6Avant même leur mariage, Denise a ainsi présenté Édouard à nombre de ses amis. Malgré le caractère souvent peu amène d’Édouard, de solides liens s’établissent. Ils peuvent surprendre à première vue car, comme l’écrira Denise dans son ouvrage, Édouard Bourdet et ses amis, Édouard Bourdet « ne tutoyait presque personne. Très distant, il s’interdisait toute expansion et, sauf en de rares occasions où de grands mouvements du cœur ont pu troubler son habituelle réserve, il évitait les confidences » (1946, p. 2-3). Et cependant, elle précise : « Dans l’ordre des sentiments, l’amitié est celui qu’Édouard Bourdet plaçait le plus haut. Il exigeait tout d’elle, parce qu’il était capable de tout lui donner » (p. 2). Cette amitié pouvait aller loin. C’est ainsi que, pour l’avant-première représentation du Sexe faible, en 1929, Paul et Hélène Morand accueilleront quelque cinq cents invités dans l’immense salon de leur hôtel donnant sur le Champ-de-Mars.
7Le couple Bourdet est déjà installé dans le bel appartement du 71 quai d’Orsay où ils reçoivent leurs amis. À cette résidence parisienne ils ajoutent moins d’un an après leur mariage la Villa blanche, située sur les hauteurs de Tamaris, à une encablure de Toulon. C’est une villa de style mauresque que les Bourdet vont transformer en maison provençale typique, murs blancs, toit de tuiles, et dont l’un des charmes réside dans sa situation de surplomb au-dessus de la rade de Toulon, « pareille à un yacht blanc qu’une lame de fond aurait jeté sur un promontoire », écrit Jean Hugo. C’est là que, pendant près de vingt ans, le couple Bourdet va accueillir en période estivale des amis de plus en plus nombreux : Paul Morand, Jean Giraudoux, Colette, Georges Auric, François Mauriac, Jacques de Lacretelle, Marcel Achard, Pierre Dux, Marc Chadourne y effectuent de nombreux séjours. Plusieurs photos montrent le couple Bourdet, Denise souriante et urbaine, Édouard mine sérieuse voire renfrognée, en compagnie de leurs familiers, discutant assis au jardin. Cultivant une hospitalité bienveillante, Édouard et Denise n’hésitent pas à prêter leur maison en leur absence afin que tel ou tel de leurs amis puisse y écrire en toute tranquillité, loin des sollicitations parisiennes.

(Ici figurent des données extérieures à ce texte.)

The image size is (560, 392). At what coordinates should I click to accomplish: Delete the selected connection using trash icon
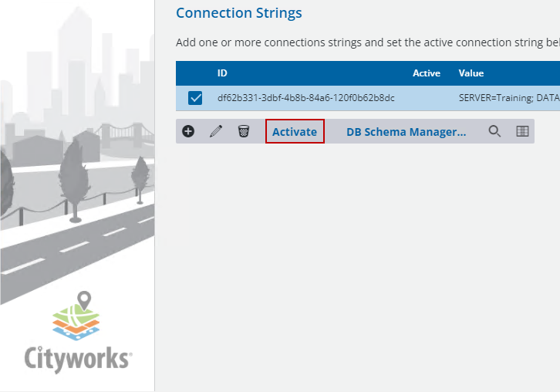click(244, 131)
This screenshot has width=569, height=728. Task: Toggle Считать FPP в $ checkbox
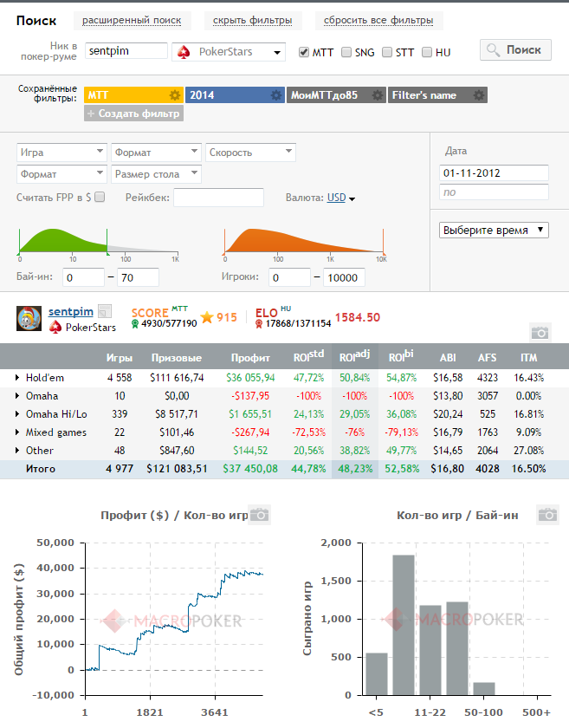pyautogui.click(x=100, y=198)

C’est ainsi que Paul Morand y rédigera Bouddha vivant, et Marc Chadourne Cécile de la folie et plusieurs autres romans tombés dans l’oubli. Jacques de Lacretelle y passera plusieurs hivers, mais dévoré par la passion des paris hippiques, il saisira chaque occasion pour quitter sa table de travail, s’évader des hauteurs de Toulon et rejoindre les champs de courses avoisinants.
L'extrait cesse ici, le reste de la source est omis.